» TAREAS A REALIZAR
**A.** Responde a estas preguntas sobre el texto acerca del volcán de La Palma:
(i) ¿Qué día entró en erupción el volcán?
(ii) ¿A qué distancia se encuentra la costa de Florida?
(iii) ¿De qué altura serían las olas que temen los habitantes de la costa atlántica de Estados Unidos?
**B.** Transcribe sin cambios el fragmento del texto sobre el volcán de La Palma que comienza con las palabras que contienen "Hay que reconocer" y termina con "de nuestro país.".
**C.** Enumera todos los nombres propios de lugares que aparecen en el texto sobre el volcán de La Palma.

» TEXTO PARA REVISAR
Hay que reconocer que el asunto tiene bemoles. Si no teníamos bastante con una pandemia mundial poniendo en jaque la continuidad de la especia humana, justo ahora que con un poco de suerte el maldito coronavirus aparenta estar dando sus últimos coletazos, aquí en España asaltamos una vez más la banca informativa; ahora de manera involuntaria, alimentando el circo mediático con un desastre natural de dimensiones épicas. Algo que sin duda cincelará las páginas de los libros que cuenten en un futuro la historia de nuestro país.
Y es que desde que el pasado domingo el volcán de La Palma entró en erupción, la repercusión mediática ha sido tal, que sin darnos cuenta nos hemos pasado más de tres días pegados al televisor siguiendo con una expectación desmedida el flemático avance de esa lengua de lava que parece no querer detenerse nunca. Es más, llevamos tanto tiempo escuchando a diferentes expertos en fenómenos geológicos qué es lo que ocurrirá cuando alcance el agua del mar, que hasta he leído en algún sitio, medio en broma medio en serio, que en la costa de Florida, sí, en Florida, a más de 6.000 km, ha subido no sé cuántos puntos la contratación de seguros de hogar. No fuera a ser que las previsiones de alguno de estos agoreros televisivos se cumplan, y los habitantes de la costa atlántica en Estados Unidos se levanten uno de estos días con olas de diez metros como consecuencia del tan ansiado chapuzón de lava canaria.

» ENTRADAS PROPORCIONADAS
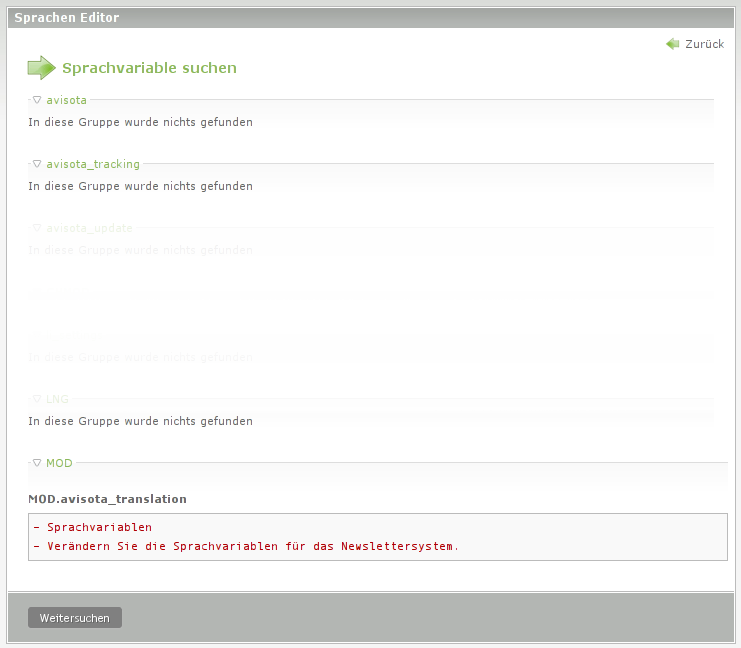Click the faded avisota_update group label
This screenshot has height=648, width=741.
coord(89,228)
* * *
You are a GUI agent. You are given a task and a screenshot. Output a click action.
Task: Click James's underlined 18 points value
==
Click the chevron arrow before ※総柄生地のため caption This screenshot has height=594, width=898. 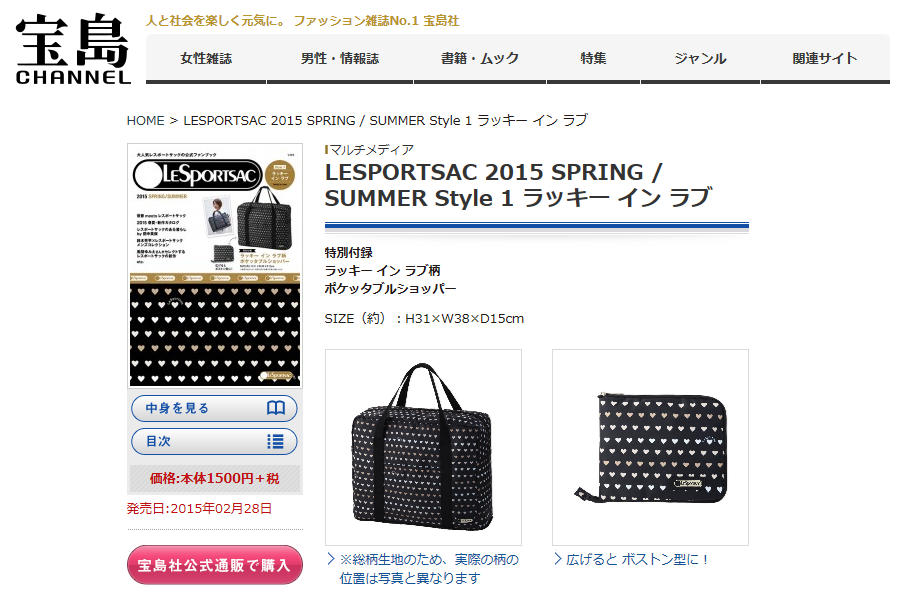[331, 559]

» LISTA DE SOLUCIONES
**A.**
(i) El domingo.
(ii) A más de 6.000 km.
(iii) De diez metros.

**B.**
Hay que reconocer que el asunto tiene bemoles. Si no teníamos bastante con una pandemia mundial poniendo en jaque la continuidad de la especia humana, justo ahora que con un poco de suerte el maldito coronavirus aparenta estar dando sus últimos coletazos, aquí en España asaltamos una vez más la banca informativa; ahora de manera involuntaria, alimentando el circo mediático con un desastre natural de dimensiones épicas. Algo que sin duda cincelará las páginas de los libros que cuenten en un futuro la historia de nuestro país.

**C.** España, La Palma, Florida, Estados Unidos